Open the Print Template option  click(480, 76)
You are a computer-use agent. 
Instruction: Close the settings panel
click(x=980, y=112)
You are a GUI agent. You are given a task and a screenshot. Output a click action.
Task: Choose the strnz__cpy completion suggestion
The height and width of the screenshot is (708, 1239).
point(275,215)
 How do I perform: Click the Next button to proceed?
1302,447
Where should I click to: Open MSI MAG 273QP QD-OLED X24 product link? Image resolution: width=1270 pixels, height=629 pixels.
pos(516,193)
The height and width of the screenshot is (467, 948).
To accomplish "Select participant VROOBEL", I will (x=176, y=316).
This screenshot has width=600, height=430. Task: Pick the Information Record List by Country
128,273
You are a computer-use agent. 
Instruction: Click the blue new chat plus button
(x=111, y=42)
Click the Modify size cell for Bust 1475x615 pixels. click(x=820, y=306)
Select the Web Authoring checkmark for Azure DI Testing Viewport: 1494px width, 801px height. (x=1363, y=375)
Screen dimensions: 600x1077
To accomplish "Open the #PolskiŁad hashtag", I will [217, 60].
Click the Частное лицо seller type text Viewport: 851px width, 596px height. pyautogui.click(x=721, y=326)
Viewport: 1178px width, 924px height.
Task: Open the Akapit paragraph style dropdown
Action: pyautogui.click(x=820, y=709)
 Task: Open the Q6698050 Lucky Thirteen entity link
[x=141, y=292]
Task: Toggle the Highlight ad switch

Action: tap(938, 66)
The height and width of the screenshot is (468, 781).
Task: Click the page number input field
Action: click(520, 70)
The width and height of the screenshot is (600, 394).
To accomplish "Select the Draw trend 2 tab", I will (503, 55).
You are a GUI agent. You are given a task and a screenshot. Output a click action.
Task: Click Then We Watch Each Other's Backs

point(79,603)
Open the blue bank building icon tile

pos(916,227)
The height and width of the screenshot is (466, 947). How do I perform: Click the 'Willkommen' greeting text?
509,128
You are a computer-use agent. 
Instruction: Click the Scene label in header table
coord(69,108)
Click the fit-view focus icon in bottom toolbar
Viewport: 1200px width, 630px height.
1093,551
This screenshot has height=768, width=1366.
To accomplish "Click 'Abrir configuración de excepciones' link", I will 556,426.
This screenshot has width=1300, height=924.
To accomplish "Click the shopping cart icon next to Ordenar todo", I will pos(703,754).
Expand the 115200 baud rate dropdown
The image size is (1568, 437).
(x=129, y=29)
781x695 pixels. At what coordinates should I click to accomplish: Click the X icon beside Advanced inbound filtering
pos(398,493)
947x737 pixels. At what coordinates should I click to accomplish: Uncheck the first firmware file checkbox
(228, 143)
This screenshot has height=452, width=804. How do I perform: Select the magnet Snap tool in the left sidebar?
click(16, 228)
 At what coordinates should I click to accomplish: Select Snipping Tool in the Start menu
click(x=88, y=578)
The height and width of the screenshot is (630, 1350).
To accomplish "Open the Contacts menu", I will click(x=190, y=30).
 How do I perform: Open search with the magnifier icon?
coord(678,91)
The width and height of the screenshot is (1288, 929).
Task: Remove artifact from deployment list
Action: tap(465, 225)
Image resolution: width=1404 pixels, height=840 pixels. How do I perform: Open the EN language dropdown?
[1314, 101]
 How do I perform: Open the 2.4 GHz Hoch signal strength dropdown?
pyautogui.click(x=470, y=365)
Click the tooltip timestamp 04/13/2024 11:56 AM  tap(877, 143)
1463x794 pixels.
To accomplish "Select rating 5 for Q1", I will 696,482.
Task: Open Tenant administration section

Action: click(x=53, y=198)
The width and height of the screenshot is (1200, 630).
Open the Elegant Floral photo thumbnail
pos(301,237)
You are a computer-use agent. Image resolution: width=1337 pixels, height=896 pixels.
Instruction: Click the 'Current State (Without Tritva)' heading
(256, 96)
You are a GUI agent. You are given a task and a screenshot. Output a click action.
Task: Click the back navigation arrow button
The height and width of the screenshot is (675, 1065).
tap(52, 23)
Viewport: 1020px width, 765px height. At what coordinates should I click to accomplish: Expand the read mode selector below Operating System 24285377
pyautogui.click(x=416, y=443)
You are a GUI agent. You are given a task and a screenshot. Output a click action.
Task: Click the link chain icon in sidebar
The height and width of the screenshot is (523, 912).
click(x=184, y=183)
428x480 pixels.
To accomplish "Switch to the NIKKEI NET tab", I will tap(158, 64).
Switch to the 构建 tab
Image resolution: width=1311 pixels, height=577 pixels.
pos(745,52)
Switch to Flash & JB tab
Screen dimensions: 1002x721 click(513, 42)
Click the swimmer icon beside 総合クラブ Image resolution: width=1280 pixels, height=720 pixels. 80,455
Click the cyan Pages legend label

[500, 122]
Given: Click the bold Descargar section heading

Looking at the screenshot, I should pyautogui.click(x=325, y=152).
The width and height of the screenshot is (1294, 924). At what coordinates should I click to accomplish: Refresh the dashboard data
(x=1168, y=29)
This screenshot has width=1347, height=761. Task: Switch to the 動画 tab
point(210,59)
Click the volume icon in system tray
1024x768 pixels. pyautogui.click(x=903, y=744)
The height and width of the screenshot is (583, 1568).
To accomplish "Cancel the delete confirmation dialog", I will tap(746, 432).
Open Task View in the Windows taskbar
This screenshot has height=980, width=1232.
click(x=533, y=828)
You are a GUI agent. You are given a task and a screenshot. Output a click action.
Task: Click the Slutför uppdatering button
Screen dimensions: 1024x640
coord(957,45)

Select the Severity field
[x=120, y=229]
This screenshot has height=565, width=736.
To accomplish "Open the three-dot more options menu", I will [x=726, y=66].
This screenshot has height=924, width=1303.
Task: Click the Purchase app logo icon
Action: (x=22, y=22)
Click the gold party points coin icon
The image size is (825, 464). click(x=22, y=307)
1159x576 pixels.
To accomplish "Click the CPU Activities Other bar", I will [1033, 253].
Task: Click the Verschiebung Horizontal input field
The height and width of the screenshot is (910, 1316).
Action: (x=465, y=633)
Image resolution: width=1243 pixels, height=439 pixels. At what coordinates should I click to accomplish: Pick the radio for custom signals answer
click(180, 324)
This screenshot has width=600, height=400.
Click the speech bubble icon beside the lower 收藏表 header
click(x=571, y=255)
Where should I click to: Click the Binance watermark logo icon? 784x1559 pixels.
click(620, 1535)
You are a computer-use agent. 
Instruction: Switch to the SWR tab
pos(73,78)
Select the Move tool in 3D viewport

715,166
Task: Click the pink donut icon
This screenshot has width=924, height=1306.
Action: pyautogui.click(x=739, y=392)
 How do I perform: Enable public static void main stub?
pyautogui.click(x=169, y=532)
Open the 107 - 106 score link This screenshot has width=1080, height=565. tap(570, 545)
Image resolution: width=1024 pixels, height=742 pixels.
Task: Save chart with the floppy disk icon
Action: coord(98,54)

⁂

- [Brief] Up to and including the line that contains "Task: Choose the", restate each line of the material above word for word, beginning with its first line.

- [Response box]
Open the Print Template option  click(480, 76)
You are a computer-use agent. 
Instruction: Close the settings panel
click(x=980, y=112)
You are a GUI agent. You are given a task and a screenshot. Output a click action.
Task: Choose the strnz__cpy completion suggestion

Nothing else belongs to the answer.